Vermont lawmakers approve bill barring AI from making mental health treatment decisions

Vermont passed H.816, barring licensed mental health providers from using AI to diagnose, plan therapy, or deliver treatment. Administrative uses like note-taking remain allowed; violations risk license discipline.

Categorized in: AI News Healthcare
Published on: May 28, 2026
Vermont lawmakers approve bill barring AI from making mental health treatment decisions

Vermont Restricts AI in Mental Health Treatment, Drawing Line Between Clinical and Administrative Use

Vermont lawmakers approved legislation Tuesday that would prohibit licensed mental health providers from using artificial intelligence to make therapeutic decisions or deliver treatment independently. The bill, H.816, now goes to Gov. Phil Scott for signature.

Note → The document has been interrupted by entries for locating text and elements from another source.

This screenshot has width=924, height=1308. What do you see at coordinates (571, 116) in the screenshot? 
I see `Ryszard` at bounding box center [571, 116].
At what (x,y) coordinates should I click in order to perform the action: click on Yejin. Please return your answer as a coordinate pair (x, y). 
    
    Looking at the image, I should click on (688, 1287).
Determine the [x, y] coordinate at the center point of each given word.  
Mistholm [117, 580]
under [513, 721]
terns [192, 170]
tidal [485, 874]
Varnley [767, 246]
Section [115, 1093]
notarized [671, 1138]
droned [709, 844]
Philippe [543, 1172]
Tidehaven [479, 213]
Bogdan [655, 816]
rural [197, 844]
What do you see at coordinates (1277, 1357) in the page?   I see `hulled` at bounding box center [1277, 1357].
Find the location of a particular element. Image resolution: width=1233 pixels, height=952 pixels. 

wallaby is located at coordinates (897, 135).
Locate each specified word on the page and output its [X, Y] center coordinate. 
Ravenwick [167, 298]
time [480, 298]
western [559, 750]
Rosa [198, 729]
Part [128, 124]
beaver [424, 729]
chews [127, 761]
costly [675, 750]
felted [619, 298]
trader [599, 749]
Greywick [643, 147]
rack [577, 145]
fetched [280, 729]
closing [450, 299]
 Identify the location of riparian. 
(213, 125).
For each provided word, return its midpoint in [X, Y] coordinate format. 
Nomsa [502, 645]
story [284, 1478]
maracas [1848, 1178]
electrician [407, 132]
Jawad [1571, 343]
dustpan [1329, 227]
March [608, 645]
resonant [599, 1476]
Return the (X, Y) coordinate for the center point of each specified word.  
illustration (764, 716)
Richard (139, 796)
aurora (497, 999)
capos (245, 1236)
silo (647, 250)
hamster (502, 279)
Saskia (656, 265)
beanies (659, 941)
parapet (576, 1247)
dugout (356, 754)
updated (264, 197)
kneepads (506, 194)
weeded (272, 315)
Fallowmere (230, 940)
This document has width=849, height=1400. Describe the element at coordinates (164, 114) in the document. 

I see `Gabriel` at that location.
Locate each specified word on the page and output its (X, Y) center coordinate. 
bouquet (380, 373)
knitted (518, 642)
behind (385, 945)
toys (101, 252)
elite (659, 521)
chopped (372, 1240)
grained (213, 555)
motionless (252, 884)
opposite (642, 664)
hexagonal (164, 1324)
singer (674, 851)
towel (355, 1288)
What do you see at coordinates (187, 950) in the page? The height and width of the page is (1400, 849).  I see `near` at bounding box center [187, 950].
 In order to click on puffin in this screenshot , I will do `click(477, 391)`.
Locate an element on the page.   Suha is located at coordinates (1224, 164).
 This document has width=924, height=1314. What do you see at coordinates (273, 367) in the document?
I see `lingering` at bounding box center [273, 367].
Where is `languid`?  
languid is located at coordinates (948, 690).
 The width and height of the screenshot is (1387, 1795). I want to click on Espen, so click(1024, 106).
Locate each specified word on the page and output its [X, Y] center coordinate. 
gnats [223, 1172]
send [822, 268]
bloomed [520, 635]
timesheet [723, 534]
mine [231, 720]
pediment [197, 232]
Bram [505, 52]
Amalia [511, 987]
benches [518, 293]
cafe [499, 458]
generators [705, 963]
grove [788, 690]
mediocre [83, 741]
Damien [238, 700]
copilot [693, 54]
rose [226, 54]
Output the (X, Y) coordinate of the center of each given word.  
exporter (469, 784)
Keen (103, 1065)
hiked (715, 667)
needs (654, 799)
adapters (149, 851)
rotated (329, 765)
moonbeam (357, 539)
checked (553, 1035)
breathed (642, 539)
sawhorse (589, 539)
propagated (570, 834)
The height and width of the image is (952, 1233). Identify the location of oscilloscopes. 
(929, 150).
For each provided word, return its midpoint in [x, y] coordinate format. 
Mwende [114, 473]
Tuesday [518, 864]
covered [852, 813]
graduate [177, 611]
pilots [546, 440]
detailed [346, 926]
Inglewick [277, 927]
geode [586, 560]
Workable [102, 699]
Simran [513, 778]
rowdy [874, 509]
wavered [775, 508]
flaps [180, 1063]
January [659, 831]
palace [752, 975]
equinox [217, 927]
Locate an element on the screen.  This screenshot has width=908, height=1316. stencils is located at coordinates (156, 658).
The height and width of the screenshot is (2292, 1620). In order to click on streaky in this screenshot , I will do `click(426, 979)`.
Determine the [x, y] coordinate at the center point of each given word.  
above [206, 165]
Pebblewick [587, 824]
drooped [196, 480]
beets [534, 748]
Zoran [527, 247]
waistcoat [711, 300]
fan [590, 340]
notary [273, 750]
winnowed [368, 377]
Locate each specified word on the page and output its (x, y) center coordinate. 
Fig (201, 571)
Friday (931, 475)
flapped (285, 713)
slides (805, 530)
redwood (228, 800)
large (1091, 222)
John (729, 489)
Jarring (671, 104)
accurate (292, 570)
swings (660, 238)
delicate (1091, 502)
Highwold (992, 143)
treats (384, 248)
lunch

The measure allows clinicians to use AI for administrative tasks-note-taking, scheduling, transcription-while banning its use in diagnosis, therapy planning, or treatment delivery. Violations would constitute unprofessional conduct, exposing providers to license denial or disciplinary action.

The conference committee voted unanimously to support the bill, which passed both chambers without opposition. If signed, the law takes effect immediately.

Why the restrictions matter

Mental health treatment presents distinct risks when combined with AI systems. Large language models designed to mimic empathy or provide conversational support can blur legal and ethical boundaries in clinical settings, lawmakers and advocates warned.

Reports have documented cases where chatbots gave harmful mental health advice to users-particularly children and teenagers-including encouragement of self-harm or suicide. Vermont lawmakers chose to regulate AI broadly rather than target chatbots specifically.

Rep. Alyssa Black, chair of the House Health Care Committee, said the bill allows practitioners to use AI while affirming that care must be delivered by licensed providers.

What stays unchanged

The legislation does not affect existing AI applications in healthcare. Hospital systems already use AI for diagnostic support-detecting strokes, fractures, and other abnormalities-as well as for transcribing patient visits and drafting clinical notes. Those tools remain permitted.

Next steps

Vermont's Office of Professional Regulation must develop recommendations for broader oversight of AI use by mental health professionals before next year. The state joins a growing number of jurisdictions moving to regulate generative AI in healthcare amid the absence of national standards.